Streams and encoding (page 3) - D Programming Language Discussion Forum

Forums

New users
- Learn
Community
- General
- Announce
Improvements
- DIP Ideas
- DIP Devel.
Ecosystem
- GDC
- LDC
- Debuggers
- IDEs
- DWT
Development
- Internals
- Issues
- Beta
- DMD
- Phobos
- Druntime
- Study
Turkish
- Genel
- Duyuru

Index » General » Streams and encoding (page 3)

August 04, 2004

Re: Streams and encoding

Posted by parabolis
in reply to antiAlias

parabolis

Posted in reply to antiAlias

antiAlias wrote:

> The primes.d thing is now a distant and foggy memory :-)
> 
> Can I hook you up with a copy of the latest (much better, with annotated
> source) documentation? You'll see Primes.d is gone, along with some other
> warts:
> http://svn.dsource.org/svn/projects/mango/downloads/mango_beta_9-2_doc.zip

lol - The Mango Tree... just got it from the docs :) I am now without question under the belief that the mango docs are great. I was going to suggest in my last post that I would like to see some docs that cover more of the concept area than just doxygen stuff. I decided that it would probably be to much to excpect :)

Quote:
================================================================
Note that these Tokenizers do not maintain any state of their own. Thus they are all thread-safe.
================================================================
This is always good to know from documentation. :)

However I am curious about IPickle's design.

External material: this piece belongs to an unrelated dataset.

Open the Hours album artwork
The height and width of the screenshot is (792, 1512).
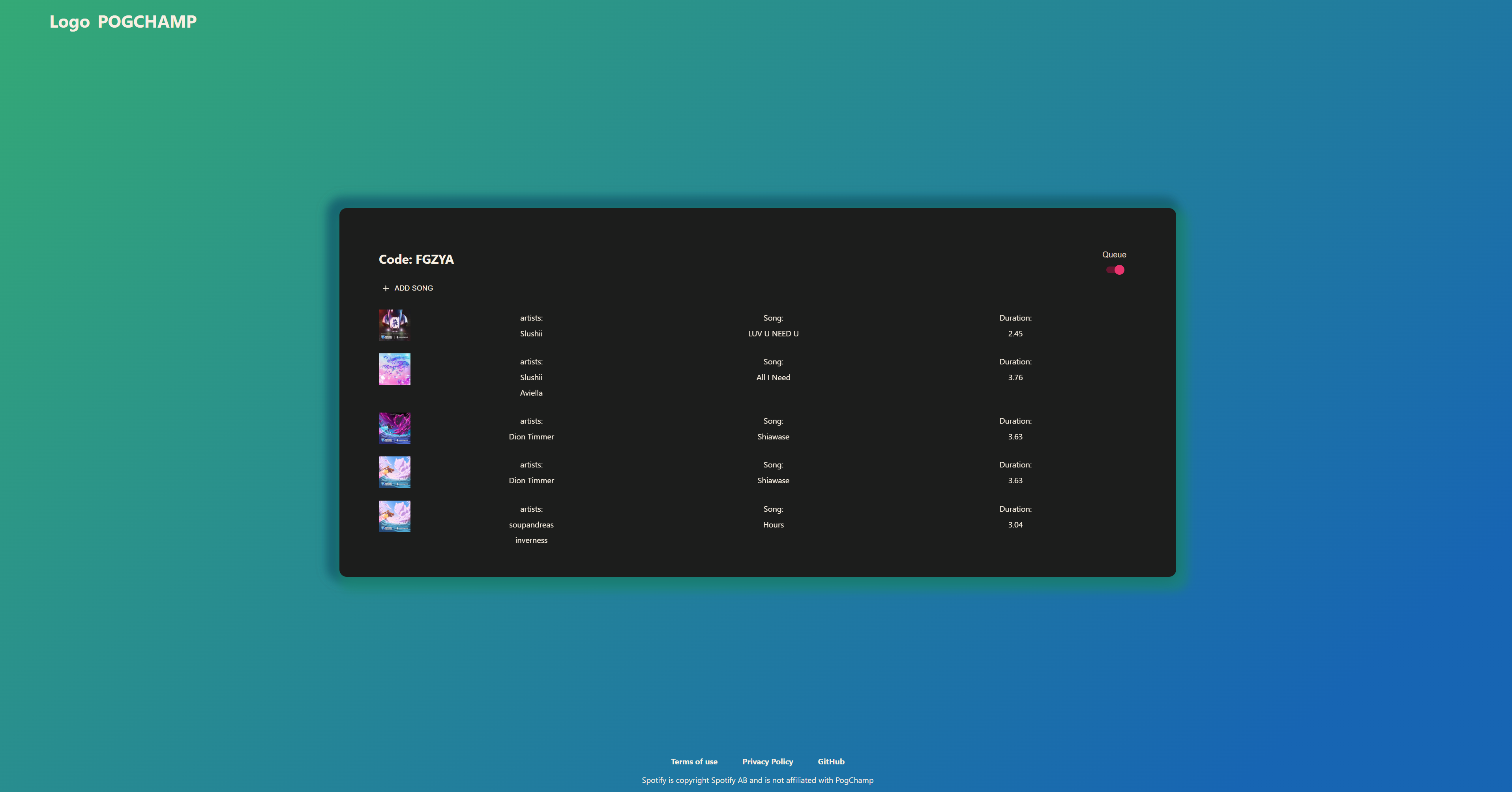[x=394, y=516]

Would it not be possible to serialize objects based on the data in ClassInfo?

August 04, 2004

Re: Streams and encoding

Posted by parabolis
in reply to Regan Heath

parabolis

Posted in reply to Regan Heath

Regan Heath wrote:

> I didn't/don't use slicing. I think you may be confusing two different points I made.
> 
> My first point was that off and len were not required because you can slice into a ubyte[]. So _if_ you use ubyte[] you don't _need_ off and len.
> 
> My second point was that instead of ubyte[] you should use void* for convenience. If you use void* you definately need len.

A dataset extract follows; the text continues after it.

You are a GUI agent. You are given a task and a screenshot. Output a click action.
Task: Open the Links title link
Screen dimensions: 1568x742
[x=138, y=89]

I see now. I was confused. Sorry.

>>> Sure, and when/where you provide it, what will it look like if the underlying write operation takes a ubyte[] and not a void*? is it possible? is it worse than simply using a void*?
>>
>>
>> I am more concerned with the fact that a ubyte[] should help guard against the char* buffer overruns that creaed a huge security industry. In fact I suspect that you might be somebody from NAV or McAfee and are here only to ensure security holes remain rampant... :P
>>
>> One of the biggest breakthroughs Java made was in the area of security. Part of this breakthrough was a result of their eliminating that nasty char* and using arrays with length info builtin. Having said that... Of course it is possible to read a
>> int/long/real/whatever from a byte buffer. Moreover you can test
>> to see if something went wrong in the buffer because you know how long it is...
>> ================================================================
>> int readInt( ubyte buf, uint off = 0 ) {
> 
> 
> Typo, you missed the [], I have added them below.
> 
>> int readInt( ubyte[] buf, uint off = 0 ) {
>>      if( buf.length <= off+4 )
>>          throw Error( "Buffer overrun" );
>>      uint result = buf[off+0];
>>      result |= (cast(int)(buf[off+1])) << 8;
>>      result |= (cast(int)(buf[off+2])) << 16;
>>      result |= (cast(int)(buf[off+3])) << 24;
>>      return result;
>> }
>> ================================================================
> 
> 
> And this is supposed to be nicer/easier/more efficient than..
> 
> bool readInt(out int x) {
>   if (read(&x,x.sizeof) != x.sizeof)
>     throw new Exception("Out of data");
>   return true;
> }
> 
> As you can see using void* allows very convenient and totally buffer overrun safe code.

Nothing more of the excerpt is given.